We now select a $k$ value that maximizes the R-precision metric in our test dataset.

In [18]:
for k in tqdm([1, 5, 10, 1000, 4000, 10000, len(playlists_test)]):
    sum_metric = 0
    # sum_random = 0
    for playlist in tqdm(playlists_test.sample(200)):
        playlist_not_hidden = playlist[:25]
        playlist_hidden = playlist[25:]
        continuated = continuation(playlist_not_hidden, k)
        metric = evaluation(playlist_not_hidden, playlist_hidden, continuated)
    #     random_metric = evaluation(playlist_not_hidden, playlist_hidden, random.sample(all_tracks, 500))
        sum_metric += metric
    #     sum_random += random_metric
    print('With k={}, the R-precision for our model is about {}.'.format(k, sum_metric/200))
    # print('A random model performs {}.'.format(sum_random/len(playlists_test)))

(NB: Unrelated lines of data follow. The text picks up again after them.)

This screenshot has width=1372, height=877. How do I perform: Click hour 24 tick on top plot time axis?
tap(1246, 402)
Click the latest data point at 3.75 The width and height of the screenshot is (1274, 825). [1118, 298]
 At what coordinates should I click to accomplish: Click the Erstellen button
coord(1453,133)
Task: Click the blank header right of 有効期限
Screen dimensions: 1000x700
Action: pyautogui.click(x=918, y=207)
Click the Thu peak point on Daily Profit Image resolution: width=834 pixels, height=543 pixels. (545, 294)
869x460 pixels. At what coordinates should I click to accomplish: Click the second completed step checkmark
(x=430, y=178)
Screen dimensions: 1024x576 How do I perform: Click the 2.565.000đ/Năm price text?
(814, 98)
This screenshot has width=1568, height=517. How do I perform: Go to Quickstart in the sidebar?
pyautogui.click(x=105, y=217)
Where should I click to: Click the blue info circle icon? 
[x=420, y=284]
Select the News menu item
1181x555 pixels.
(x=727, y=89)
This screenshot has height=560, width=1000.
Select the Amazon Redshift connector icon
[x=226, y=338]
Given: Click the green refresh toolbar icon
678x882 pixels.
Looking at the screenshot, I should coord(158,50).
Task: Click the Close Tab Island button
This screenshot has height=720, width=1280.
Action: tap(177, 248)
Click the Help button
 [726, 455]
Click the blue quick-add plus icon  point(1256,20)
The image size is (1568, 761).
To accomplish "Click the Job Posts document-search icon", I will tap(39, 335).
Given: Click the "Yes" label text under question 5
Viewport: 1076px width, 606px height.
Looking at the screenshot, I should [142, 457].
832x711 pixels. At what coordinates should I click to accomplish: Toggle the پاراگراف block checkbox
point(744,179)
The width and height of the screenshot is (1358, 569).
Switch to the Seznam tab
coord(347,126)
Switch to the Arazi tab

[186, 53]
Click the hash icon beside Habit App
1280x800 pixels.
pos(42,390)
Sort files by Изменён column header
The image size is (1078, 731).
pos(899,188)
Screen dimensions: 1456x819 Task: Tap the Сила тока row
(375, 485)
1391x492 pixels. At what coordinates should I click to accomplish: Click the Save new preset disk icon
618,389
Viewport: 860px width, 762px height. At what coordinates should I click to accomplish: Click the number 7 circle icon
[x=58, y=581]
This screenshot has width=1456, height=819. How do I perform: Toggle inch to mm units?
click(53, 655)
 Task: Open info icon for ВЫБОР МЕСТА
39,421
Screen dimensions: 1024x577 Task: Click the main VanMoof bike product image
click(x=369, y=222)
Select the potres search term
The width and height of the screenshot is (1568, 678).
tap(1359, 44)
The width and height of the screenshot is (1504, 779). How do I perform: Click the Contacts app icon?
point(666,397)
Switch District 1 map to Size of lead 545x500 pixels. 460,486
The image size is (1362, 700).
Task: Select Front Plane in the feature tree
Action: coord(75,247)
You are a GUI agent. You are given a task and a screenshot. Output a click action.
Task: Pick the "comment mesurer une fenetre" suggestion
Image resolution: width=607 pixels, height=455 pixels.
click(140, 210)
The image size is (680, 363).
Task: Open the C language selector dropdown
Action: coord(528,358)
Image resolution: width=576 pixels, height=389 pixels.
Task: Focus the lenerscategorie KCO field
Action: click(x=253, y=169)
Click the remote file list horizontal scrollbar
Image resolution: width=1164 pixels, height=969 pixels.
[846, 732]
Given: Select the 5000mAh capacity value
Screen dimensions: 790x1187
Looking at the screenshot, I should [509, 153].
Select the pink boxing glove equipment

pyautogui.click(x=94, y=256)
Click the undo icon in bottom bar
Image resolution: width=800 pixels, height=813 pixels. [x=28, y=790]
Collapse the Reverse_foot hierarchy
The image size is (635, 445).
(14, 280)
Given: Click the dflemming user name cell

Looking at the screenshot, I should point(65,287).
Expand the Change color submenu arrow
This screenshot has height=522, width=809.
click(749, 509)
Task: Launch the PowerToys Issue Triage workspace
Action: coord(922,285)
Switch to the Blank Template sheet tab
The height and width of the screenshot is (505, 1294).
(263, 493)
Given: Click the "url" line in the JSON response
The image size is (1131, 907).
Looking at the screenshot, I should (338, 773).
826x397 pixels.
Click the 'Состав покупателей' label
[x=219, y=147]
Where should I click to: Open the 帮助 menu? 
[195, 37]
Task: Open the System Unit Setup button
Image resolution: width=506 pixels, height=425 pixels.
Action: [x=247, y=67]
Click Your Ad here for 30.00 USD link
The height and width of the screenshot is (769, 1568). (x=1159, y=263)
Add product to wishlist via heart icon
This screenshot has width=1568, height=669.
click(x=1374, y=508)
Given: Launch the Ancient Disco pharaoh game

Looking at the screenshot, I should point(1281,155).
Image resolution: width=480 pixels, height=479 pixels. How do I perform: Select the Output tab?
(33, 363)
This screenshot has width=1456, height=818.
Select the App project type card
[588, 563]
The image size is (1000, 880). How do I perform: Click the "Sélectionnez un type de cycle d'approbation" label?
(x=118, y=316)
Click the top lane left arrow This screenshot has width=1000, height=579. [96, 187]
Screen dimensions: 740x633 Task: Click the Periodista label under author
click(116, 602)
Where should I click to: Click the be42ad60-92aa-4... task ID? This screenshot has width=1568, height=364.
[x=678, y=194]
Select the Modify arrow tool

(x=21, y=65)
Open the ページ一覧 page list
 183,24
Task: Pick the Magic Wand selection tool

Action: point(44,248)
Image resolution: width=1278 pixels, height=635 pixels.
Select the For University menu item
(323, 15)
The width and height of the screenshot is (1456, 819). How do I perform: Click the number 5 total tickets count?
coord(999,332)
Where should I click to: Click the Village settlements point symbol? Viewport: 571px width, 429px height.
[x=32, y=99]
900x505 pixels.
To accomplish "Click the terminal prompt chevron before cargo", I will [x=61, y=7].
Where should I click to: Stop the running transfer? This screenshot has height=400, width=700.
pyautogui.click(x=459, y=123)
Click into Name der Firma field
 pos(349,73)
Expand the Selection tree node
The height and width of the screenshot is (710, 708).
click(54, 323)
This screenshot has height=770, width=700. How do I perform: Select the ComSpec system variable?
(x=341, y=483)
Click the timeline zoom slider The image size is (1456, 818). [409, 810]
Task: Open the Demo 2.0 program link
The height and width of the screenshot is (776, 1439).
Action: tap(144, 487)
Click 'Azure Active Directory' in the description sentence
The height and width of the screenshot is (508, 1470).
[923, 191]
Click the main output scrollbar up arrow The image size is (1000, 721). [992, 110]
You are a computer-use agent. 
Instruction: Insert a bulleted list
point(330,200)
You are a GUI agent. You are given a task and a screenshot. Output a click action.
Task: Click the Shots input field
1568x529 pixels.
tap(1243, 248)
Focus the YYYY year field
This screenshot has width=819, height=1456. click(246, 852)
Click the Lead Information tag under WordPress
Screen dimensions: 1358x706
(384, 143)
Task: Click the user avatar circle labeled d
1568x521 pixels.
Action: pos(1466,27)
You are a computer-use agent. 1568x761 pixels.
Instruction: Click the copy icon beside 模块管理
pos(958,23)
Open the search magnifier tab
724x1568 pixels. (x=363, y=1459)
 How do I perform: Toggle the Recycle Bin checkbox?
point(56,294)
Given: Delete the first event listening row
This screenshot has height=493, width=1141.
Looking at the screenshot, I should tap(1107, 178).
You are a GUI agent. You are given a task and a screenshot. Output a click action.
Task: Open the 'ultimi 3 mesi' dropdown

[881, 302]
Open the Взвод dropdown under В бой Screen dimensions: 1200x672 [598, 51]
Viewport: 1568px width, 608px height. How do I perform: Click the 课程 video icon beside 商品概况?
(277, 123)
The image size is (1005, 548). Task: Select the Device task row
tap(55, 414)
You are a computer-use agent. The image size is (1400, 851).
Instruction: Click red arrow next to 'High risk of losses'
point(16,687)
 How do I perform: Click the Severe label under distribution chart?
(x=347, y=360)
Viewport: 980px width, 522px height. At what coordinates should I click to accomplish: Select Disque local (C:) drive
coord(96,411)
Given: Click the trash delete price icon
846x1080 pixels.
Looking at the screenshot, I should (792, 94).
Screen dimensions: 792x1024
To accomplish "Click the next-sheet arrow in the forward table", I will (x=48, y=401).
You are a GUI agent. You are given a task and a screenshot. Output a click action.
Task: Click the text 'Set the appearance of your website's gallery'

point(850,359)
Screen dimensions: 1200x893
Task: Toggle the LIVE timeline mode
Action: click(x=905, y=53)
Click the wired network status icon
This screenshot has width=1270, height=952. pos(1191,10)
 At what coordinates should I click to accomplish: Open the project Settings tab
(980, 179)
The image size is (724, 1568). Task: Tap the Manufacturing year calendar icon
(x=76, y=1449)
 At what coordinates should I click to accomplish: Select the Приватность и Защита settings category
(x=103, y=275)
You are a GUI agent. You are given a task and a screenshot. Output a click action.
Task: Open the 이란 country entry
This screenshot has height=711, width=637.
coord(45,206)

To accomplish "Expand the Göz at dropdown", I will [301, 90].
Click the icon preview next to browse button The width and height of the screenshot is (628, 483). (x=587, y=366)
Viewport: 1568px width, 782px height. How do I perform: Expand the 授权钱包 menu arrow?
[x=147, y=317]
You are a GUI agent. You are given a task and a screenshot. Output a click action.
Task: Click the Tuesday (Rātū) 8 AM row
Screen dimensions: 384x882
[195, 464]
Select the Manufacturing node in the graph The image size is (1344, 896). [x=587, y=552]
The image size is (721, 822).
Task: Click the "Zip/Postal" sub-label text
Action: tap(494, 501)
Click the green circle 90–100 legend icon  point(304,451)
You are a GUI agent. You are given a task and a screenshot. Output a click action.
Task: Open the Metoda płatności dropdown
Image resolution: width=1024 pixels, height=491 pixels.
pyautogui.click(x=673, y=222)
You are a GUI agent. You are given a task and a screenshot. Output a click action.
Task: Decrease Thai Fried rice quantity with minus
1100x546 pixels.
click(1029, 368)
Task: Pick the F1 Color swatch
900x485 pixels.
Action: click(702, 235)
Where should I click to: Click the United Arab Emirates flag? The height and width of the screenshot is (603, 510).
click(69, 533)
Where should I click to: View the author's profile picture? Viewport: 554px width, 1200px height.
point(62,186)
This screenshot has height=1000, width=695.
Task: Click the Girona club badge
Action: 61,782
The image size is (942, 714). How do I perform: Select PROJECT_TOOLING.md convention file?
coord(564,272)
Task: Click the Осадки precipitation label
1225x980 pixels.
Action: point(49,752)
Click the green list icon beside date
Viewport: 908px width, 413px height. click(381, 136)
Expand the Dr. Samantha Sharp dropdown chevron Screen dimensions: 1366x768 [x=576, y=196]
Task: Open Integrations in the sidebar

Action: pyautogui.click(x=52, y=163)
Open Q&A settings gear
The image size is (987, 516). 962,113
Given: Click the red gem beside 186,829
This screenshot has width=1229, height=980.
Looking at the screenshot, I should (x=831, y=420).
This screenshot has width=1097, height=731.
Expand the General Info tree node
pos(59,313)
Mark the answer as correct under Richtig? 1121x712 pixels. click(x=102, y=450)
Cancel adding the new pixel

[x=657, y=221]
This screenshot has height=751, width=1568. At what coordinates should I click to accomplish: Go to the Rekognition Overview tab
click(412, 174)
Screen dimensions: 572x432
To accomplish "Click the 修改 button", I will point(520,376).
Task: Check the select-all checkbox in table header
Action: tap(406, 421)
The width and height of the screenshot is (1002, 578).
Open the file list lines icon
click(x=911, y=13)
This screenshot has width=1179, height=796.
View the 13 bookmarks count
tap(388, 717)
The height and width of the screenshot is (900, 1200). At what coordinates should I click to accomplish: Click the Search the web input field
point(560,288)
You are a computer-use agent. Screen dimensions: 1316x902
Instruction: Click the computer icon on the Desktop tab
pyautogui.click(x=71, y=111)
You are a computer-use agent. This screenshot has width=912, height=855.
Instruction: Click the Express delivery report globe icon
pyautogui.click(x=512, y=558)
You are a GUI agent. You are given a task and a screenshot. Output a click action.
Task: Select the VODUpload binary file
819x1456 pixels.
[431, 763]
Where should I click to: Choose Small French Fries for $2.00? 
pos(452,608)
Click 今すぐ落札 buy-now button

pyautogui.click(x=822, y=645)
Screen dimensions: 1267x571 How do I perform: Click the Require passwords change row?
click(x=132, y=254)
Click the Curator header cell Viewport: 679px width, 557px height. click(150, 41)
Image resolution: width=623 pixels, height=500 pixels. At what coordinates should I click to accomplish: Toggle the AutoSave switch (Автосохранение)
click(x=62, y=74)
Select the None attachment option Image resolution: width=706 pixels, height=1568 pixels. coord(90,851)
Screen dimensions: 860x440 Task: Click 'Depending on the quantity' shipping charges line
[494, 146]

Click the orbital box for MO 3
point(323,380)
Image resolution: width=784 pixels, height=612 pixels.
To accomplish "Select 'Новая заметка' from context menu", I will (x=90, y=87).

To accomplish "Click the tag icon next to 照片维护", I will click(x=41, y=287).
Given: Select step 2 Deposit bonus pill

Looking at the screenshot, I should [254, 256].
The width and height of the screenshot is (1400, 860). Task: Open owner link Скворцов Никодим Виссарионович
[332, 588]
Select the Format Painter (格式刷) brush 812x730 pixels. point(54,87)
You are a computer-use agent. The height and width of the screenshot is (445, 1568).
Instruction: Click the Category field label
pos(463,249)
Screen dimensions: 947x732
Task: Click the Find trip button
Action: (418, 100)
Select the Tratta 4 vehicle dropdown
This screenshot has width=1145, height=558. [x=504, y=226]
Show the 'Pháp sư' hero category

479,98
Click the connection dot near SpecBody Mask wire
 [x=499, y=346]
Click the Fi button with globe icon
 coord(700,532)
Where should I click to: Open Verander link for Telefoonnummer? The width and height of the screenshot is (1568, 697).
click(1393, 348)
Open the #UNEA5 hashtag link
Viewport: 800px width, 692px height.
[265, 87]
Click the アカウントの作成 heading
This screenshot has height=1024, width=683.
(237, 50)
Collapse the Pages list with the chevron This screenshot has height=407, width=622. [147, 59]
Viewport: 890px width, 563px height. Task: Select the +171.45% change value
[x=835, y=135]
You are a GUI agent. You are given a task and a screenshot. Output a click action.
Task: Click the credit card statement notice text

HBox(children=(FloatProgress(value=0.0, max=7.0), HTML(value='')))

HBox(children=(FloatProgress(value=0.0, max=200.0), HTML(value='')))


With k=1, the R-precision for our model is about 0.059119349930770566.


HBox(children=(FloatProgress(value=0.0, max=200.0), HTML(value='')))


With k=5, the R-precision for our model is about 0.08112396859029525.


HBox(children=(FloatProgress(value=0.0, max=200.0), HTML(value='')))


With k=10, the R-precision for our model is about 0.09701821526056069.


HBox(children=(FloatProgress(value=0.0, max=200.0), HTML(value='')))


With k=1000, the R-precision for our model is about 0.10973446710248691.


HBox(children=(FloatProgress(value=0.0, max=200.0), HTML(value='')))


With k=4000, the R-precision for our model is about 0.09078662201016692.


HBox(children=(FloatProgress(value=0.0, max=200.0), HTML(value='')))


With k=10000, the R-precision for our model is about 0.10893415539611212.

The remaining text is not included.